Di dalam mengkonsumsi media, bila individu tidak terpenuhi kebutuhannya atau kepuasan dalam memperoleh informasi maka ia akan mencari media lain sebagai refrensi yang sesuai dengan kebutuhan individu tersebut. Contohnya, seseorang ingin mengetahui harga dan spesifikasi sebuah handphone maka ia akan membeli tabloid ‘Pulsa’ bukannya majalah ‘Hai’, tetapi majalah Pulsa tidak lengkap memberikan informasi yang diinginkan oleh orang tersebut membuat ia membeli tabloid lain yang mengulas tentang handphone, misalkan tabloid ‘Selular’.

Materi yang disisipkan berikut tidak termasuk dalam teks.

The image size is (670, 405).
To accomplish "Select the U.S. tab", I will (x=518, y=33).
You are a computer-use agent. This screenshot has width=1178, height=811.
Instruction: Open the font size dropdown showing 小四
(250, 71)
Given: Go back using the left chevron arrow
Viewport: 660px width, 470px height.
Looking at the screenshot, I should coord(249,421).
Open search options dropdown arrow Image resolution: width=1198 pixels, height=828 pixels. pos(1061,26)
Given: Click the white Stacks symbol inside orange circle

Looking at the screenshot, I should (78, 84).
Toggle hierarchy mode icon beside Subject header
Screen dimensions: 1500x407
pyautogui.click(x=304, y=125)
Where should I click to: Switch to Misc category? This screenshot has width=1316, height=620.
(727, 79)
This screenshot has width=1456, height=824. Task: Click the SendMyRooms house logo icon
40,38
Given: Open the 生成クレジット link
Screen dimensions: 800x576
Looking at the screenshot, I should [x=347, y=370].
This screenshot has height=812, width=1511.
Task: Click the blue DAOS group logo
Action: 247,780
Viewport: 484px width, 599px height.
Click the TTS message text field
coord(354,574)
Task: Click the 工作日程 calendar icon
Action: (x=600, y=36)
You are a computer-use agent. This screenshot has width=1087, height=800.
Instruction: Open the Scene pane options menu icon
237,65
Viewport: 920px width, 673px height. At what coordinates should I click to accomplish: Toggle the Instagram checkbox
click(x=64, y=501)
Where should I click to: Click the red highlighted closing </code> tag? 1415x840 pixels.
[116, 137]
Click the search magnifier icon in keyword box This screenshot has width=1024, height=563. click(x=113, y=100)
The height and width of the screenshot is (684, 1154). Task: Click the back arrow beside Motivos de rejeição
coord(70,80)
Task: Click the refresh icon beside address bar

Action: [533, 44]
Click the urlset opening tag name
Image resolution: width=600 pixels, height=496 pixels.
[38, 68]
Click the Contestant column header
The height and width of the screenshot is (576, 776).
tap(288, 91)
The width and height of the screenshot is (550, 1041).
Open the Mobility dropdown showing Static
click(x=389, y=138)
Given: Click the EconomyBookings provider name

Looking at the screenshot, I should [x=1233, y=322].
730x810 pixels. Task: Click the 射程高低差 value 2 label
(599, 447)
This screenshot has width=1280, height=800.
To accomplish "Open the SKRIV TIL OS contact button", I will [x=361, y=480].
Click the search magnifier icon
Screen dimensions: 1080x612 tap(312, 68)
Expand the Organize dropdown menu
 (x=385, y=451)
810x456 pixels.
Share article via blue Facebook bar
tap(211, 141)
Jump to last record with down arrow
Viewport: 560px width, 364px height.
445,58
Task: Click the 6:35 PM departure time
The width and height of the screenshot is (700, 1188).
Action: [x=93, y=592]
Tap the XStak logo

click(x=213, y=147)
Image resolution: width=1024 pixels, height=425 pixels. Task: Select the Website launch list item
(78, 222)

Teori yang keempat adalah Cultication Theory. Tokohnya adalah George Gerbner yang menjelaskan bahwa televisi adalah sebuah system sentral dari story telling. Teori ini memberikan perhatian pada totalitas pola-pola komulatif komunikasi oleh televisi dalam periode tertentu yang memberikan dampak atau efek. Misalkan, televisi terus menayangkan acara yang bersifat kekerasan, perceraian, seksual, halusinasi, glamour, dan lain-lain sebenarnya secara tidak langsung mempengaruhi kehidupan penonton. Ia akan dibayang-bayangi akan isu perceraian, kekerasan dan halusinasi yang berlebihan. Teori ini juga memprediksikan perbedaan di dalam realitas sosial terhadap penonton berat televisi dan penonton ringan televisi. Penonoton berat cenderung konsisten bahwa apa yang diperlihatkan televisi mencerminkan dunia actual atau nyata karena seringnya penonoton itu melihat tayangan di televisi.
Teori kelima adalah Depedency Theory. Penggagas dari teori ini adalah Sandra Ball Rokeach dan Melvin DeFleur dengan melakukan pendekatan system. Di dalam teori ini menjelaskan yakni antara media, masyarakat, dan system sosial saling membutuhkan. Masyarakat membutuhkan media dan begitu pula sebaliknya dimana keduanya berada di dalam system sosial. ada dua faktor yang menentukan ketergantungan terhadap media. Pertama, kita akan lebih tergantung pada media yang memenuhi sejumlah kebutuhan dari pada media yang hanya memeuhi beberapa kebutuhan saja. Ketergantungan infotmasi terhadap media meningkat ketika media menyediakan informasi yang lebih sentral bagi seseorang. Kedua, sumber ketergantungan adalah stabilitas sosial. Ketika perubahan sosial  dan konflik tinggi, pada situasi demikian ketergantungan terhadap media menjadi tinggi.
Teori yang terkahir adalah Social Action Media Studies. Teori ini menegaskan bahwa media tidak bersifat powerfull. Efek media massa atau isi pesan yang disampaikan kecil karena dibicarakan seara sosial. isi pesan yang besar adalah ketika isi pesan berasal dari teman sendiri yang berada di dalam komunitas. Khalayak tidak dapat dilihat sebagai massa yang tidak mengenal satu sama lain, tetapi terdiri dari komunitas-komunitas yang berbeda yang mempunyai nilai, gagasan, dan kepentingan. Isi media diinterpretasikan di dalam komunitas sesuai dengan makna-makna yang secara sosial ada di dalam kelompok dan individu-individu yang dipengaruhi secara lebih besar oleh anggota kelompoknya daripada media. Makna media tidak ditentukan secara pasif tetapi dihasilkan secara aktif oleh khalyak.